**Required work**
Lay out every line of the listing below as a numbered list, leaving out any blank lines.

___ Exercise inputs

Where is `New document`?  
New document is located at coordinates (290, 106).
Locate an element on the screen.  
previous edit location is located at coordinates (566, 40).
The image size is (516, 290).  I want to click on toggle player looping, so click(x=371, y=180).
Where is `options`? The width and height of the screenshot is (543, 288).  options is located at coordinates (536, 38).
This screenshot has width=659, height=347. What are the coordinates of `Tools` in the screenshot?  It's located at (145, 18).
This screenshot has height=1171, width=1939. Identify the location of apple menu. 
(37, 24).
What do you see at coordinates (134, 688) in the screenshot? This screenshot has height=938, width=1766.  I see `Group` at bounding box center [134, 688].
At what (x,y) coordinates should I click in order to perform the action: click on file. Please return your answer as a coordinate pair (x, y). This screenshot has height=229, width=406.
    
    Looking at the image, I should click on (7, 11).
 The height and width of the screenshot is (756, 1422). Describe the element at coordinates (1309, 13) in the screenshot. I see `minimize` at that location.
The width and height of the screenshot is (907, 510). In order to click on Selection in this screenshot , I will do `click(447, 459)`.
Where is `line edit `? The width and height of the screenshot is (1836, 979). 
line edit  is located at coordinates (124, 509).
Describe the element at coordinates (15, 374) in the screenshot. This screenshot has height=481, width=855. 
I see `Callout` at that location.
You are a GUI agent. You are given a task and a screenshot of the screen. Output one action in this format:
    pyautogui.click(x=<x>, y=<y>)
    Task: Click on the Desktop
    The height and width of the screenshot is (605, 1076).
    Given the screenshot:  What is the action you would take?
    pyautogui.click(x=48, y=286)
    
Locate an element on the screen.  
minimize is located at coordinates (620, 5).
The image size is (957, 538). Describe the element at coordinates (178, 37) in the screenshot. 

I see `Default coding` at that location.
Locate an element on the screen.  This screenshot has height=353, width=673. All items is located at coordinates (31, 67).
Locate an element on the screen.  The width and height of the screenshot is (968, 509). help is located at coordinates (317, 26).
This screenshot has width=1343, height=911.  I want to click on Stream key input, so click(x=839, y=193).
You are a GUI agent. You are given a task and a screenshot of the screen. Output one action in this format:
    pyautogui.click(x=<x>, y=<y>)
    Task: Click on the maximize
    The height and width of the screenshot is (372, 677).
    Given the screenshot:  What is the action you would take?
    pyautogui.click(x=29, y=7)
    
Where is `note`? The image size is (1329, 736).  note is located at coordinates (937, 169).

______

**Correct answer**
1. Where is `New document`?  
2. New document is located at coordinates (290, 106).
3. Locate an element on the screen.  
4. previous edit location is located at coordinates (566, 40).
5. The image size is (516, 290).  I want to click on toggle player looping, so click(x=371, y=180).
6. Where is `options`? The width and height of the screenshot is (543, 288).  options is located at coordinates (536, 38).
7. This screenshot has width=659, height=347. What are the coordinates of `Tools` in the screenshot?  It's located at (145, 18).
8. This screenshot has height=1171, width=1939. Identify the location of apple menu. 
9. (37, 24).
10. What do you see at coordinates (134, 688) in the screenshot? This screenshot has height=938, width=1766.  I see `Group` at bounding box center [134, 688].
11. At what (x,y) coordinates should I click in order to perform the action: click on file. Please return your answer as a coordinate pair (x, y). This screenshot has height=229, width=406.
12.     Looking at the image, I should click on (7, 11).
13.  The height and width of the screenshot is (756, 1422). Describe the element at coordinates (1309, 13) in the screenshot. I see `minimize` at that location.
14. The width and height of the screenshot is (907, 510). In order to click on Selection in this screenshot , I will do `click(447, 459)`.
15. Where is `line edit `? The width and height of the screenshot is (1836, 979). 
16. line edit  is located at coordinates (124, 509).
17. Describe the element at coordinates (15, 374) in the screenshot. This screenshot has height=481, width=855. 
18. I see `Callout` at that location.
19. You are a GUI agent. You are given a task and a screenshot of the screen. Output one action in this format:
20.     pyautogui.click(x=<x>, y=<y>)
21.     Task: Click on the Desktop
22.     The height and width of the screenshot is (605, 1076).
23.     Given the screenshot:  What is the action you would take?
24.     pyautogui.click(x=48, y=286)
25. Locate an element on the screen.  
26. minimize is located at coordinates (620, 5).
27. The image size is (957, 538). Describe the element at coordinates (178, 37) in the screenshot. 
28. I see `Default coding` at that location.
29. Locate an element on the screen.  This screenshot has height=353, width=673. All items is located at coordinates (31, 67).
30. Locate an element on the screen.  The width and height of the screenshot is (968, 509). help is located at coordinates (317, 26).
31. This screenshot has width=1343, height=911.  I want to click on Stream key input, so click(x=839, y=193).
32. You are a GUI agent. You are given a task and a screenshot of the screen. Output one action in this format:
33.     pyautogui.click(x=<x>, y=<y>)
34.     Task: Click on the maximize
35.     The height and width of the screenshot is (372, 677).
36.     Given the screenshot:  What is the action you would take?
37.     pyautogui.click(x=29, y=7)
38. Where is `note`? The image size is (1329, 736).  note is located at coordinates (937, 169).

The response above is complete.